It sounds like you think maybe one day you’ll wake up and no longer want to drink? A switch will be flipped and you’ll just be done? I spent a lot of time waiting to grow out of my alcoholism, because things started getting bad when it was still “acceptable” to be partying and drinking as much as I did at my age. (I’ll be 26 this year). I was hoping that eventually, I’d get over my toxic relationship with alcohol and be able to take it or leave it like a normal drinker.

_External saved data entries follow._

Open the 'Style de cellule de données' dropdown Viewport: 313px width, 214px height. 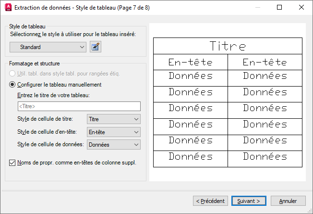[114, 144]
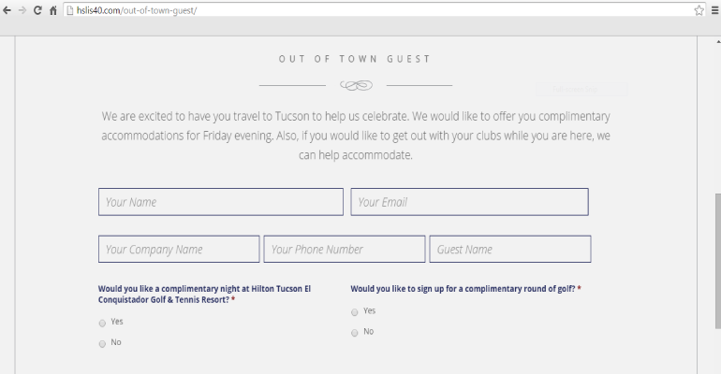Image resolution: width=721 pixels, height=374 pixels.
Task: Click the scrollbar down arrow
Action: pyautogui.click(x=716, y=369)
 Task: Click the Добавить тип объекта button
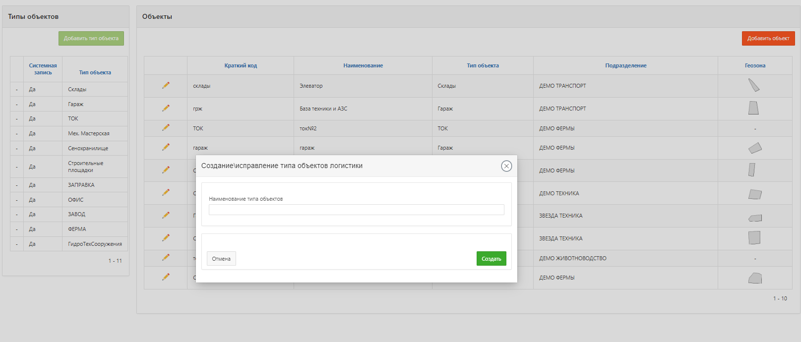[x=91, y=38]
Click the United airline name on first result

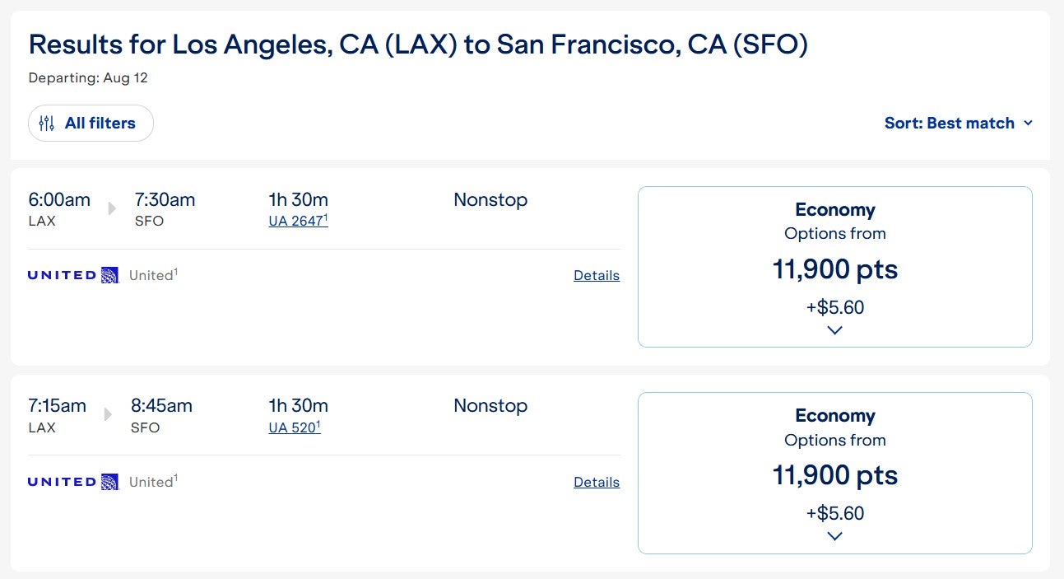(x=151, y=276)
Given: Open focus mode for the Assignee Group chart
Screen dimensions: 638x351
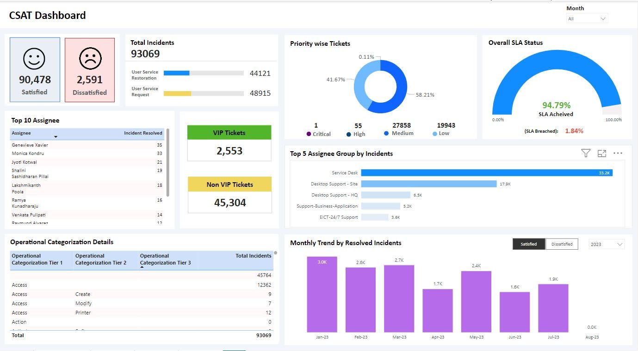Looking at the screenshot, I should pyautogui.click(x=601, y=153).
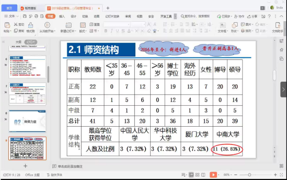Click the 分享 share button
Viewport: 287px width, 180px height.
(x=252, y=16)
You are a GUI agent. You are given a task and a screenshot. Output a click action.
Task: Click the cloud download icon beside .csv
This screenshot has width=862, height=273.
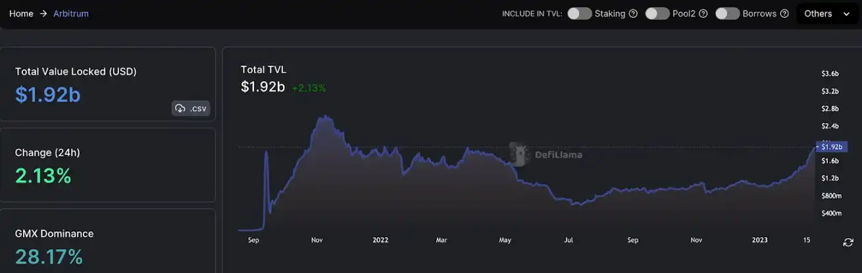tap(180, 108)
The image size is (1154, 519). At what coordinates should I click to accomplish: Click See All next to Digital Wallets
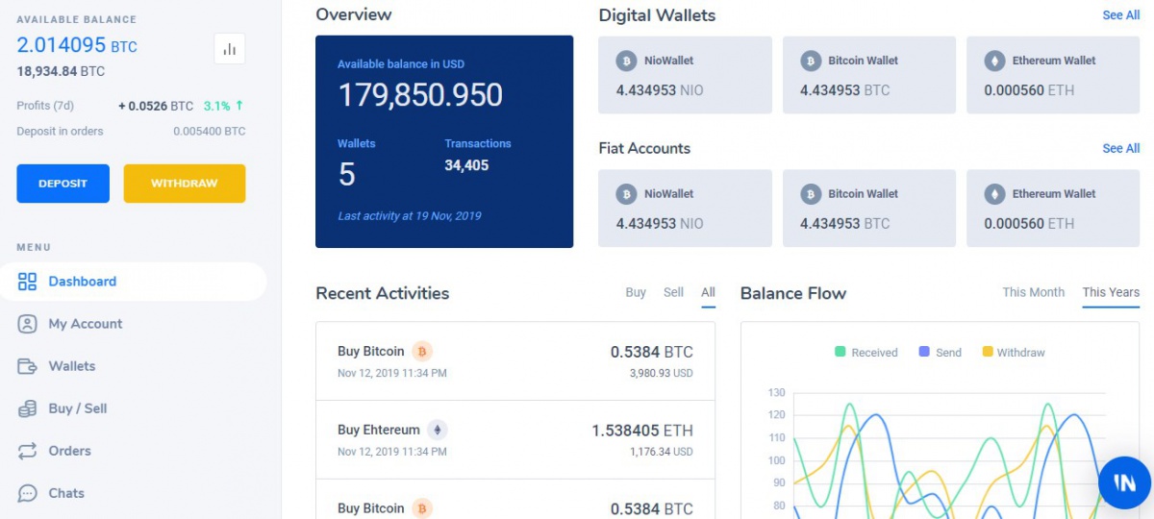pyautogui.click(x=1120, y=15)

Not the case, unfortunately. I had to make a conscious choice that I was finished, I was never going to drink again, and then do what it took to make that happen. It sounds like your job is really cool. It must be amazing to be able to travel all over the world like that. Unfortunately it’s not conducive to getting sober or staying that way. What if you took those four months you have for vacation and checked into an inpatient rehab? Or signed up for an outpatient program. Get some good sober time under your belt and reevaluate things when you have some clarity?

I wish you the best, dude. I hope you decide to quit and stay quit.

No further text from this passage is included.